Tuesday 10 April 2007

gt.geometric topology - CW-structures and Morse functions: a reference request

I'm confused about your 2nd question. Milnor's Morse theory does use a Riemann metric -- he's using the gradient flow. To define the gradient he needs an inner product on the tangent spaces. Without the gradient flow you don't have the cellular attaching maps.



Regarding your 1st question, there's something that's much better than a CW-structure. A Morse function gives a handle decomposition of the manifold. This can be used to talk about the smooth structure. A CW-decomposition is relatively degenerate in comparison. The handle decomposition is described in Milnor's h-cobordism notes.

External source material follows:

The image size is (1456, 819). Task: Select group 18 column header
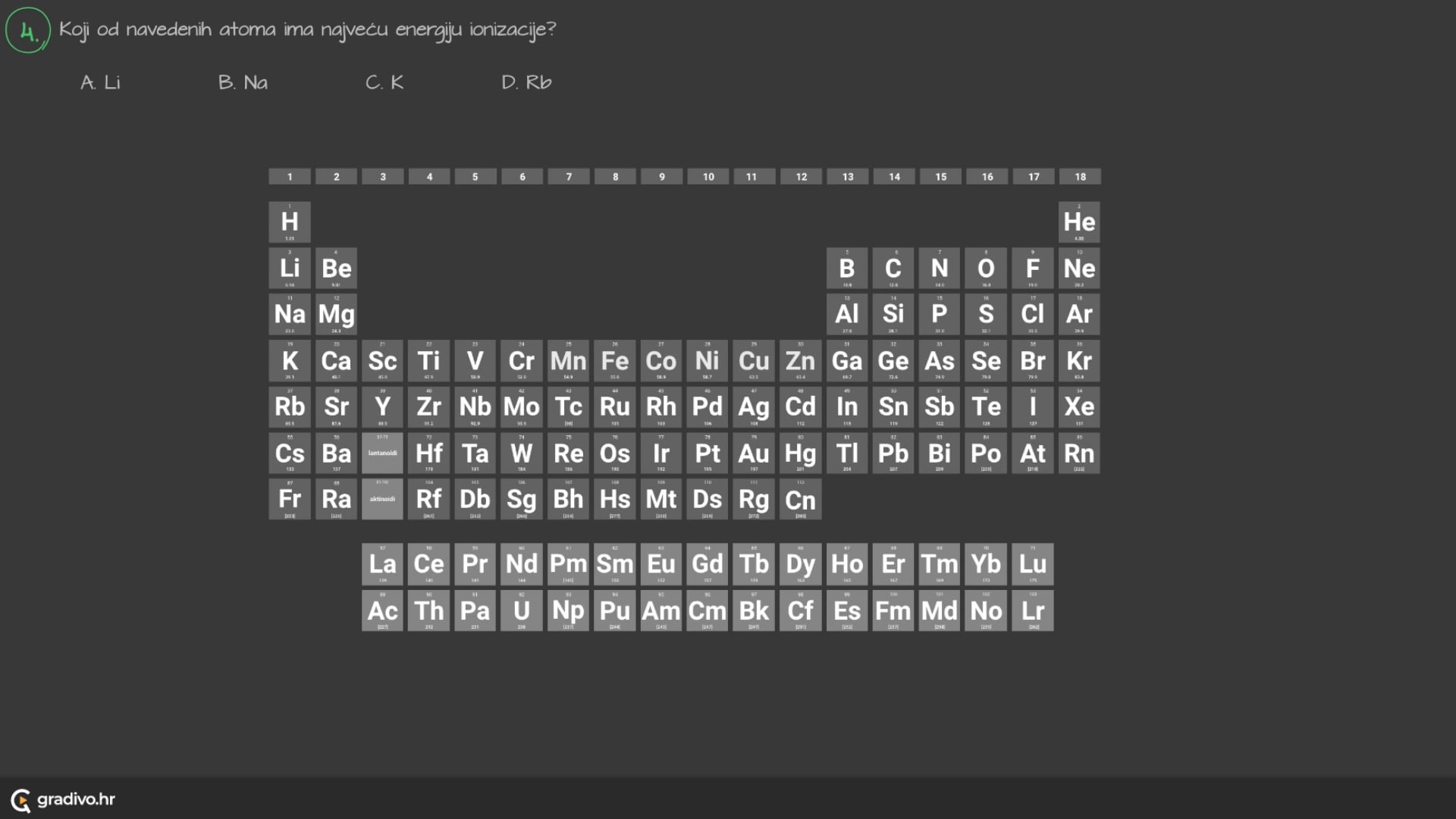(x=1080, y=177)
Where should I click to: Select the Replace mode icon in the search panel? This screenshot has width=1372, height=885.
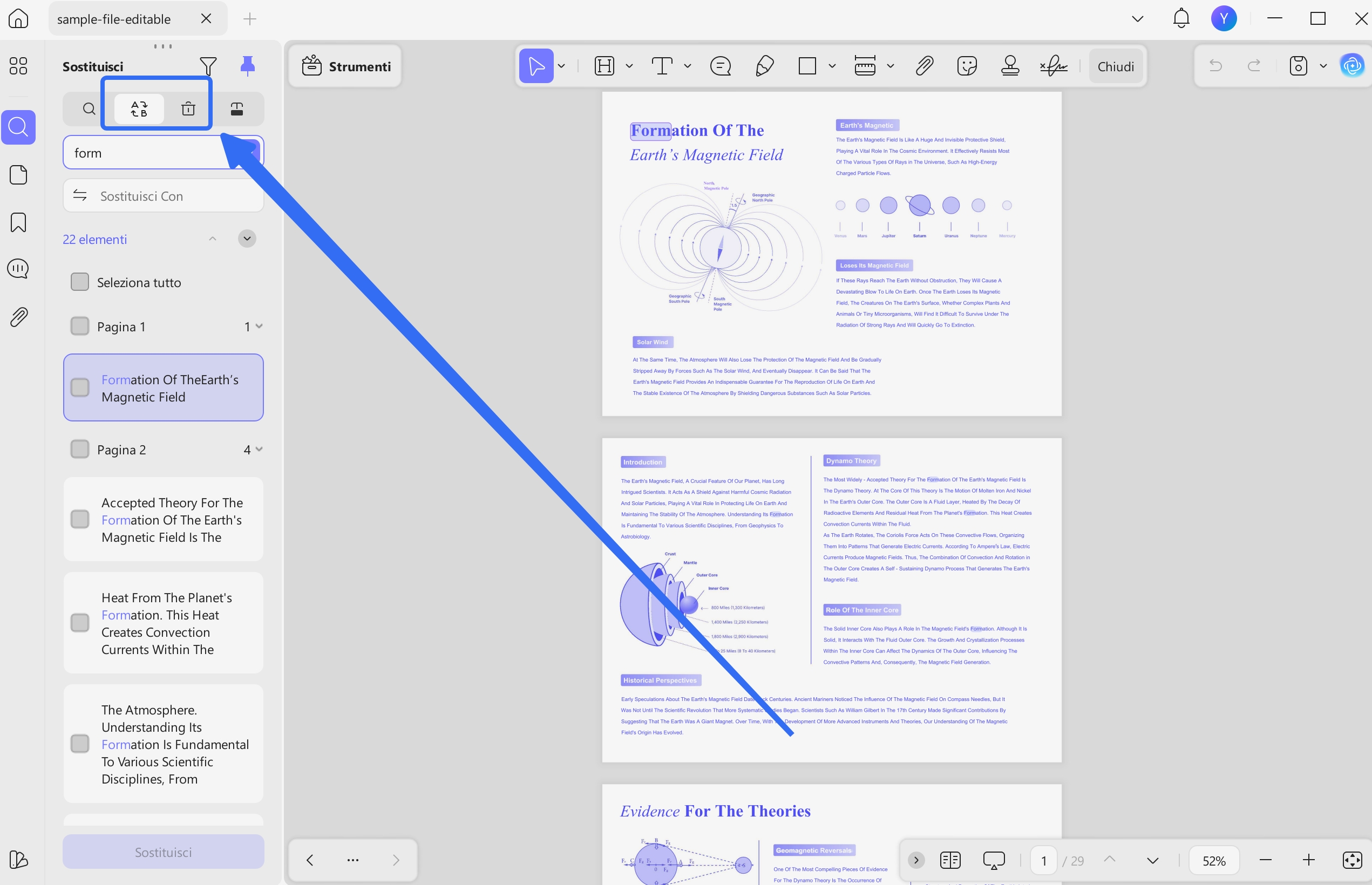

Taking your 1st question more seriously, you run into technical problems. The gradient flows do not give you a CW-decomposition of the manifold -- for example consider Milnor's Morse Theory example of a torus with height function. The Morse function and its gradient flows gives you a genuine 1-skeleton (figure-8). But the attaching map for the 2-cell (to the figure-8) is not a continuous function if you use the gradient flow -- all points except for two go to the global minimum for the height function. This shows you the kind of problems you encounter if you want to produce a genuine CW-decomposition of the manifold.



So if you're not going to use solely the gradient flows to define the attaching maps for the proposed CW-decomposition, what do you allow? All smooth manifolds admit CW-decompositions so if you allow sufficient tweaking you can of course fix this construction but if you allow "too much" tweaking, the CW-decomposition won't be an invariant of the Morse function.



edit: Here is a way to tweak the process. The gradient flow does give you a genuine 1-skeleton. So take a regular neighbourhood of the 1-skeleton, and perturb the original vector field in this regular neighbourhood to point in towards the 1-skeleton. This makes the 2-cell attaching maps continuous (terminating in a finite amount of time). Then take a regular neighbourhood of the 2-skeleton, and perturb the vector field to point in towards the 2-skeleton. Again, you get flow lines terminating in finite-time so you get genuine 2-cell attaching maps. The problem with this is you're getting a CW-decomposition but it depends on more than the Morse function as you need to choose smooth regular neighbourhoods of the skeleta.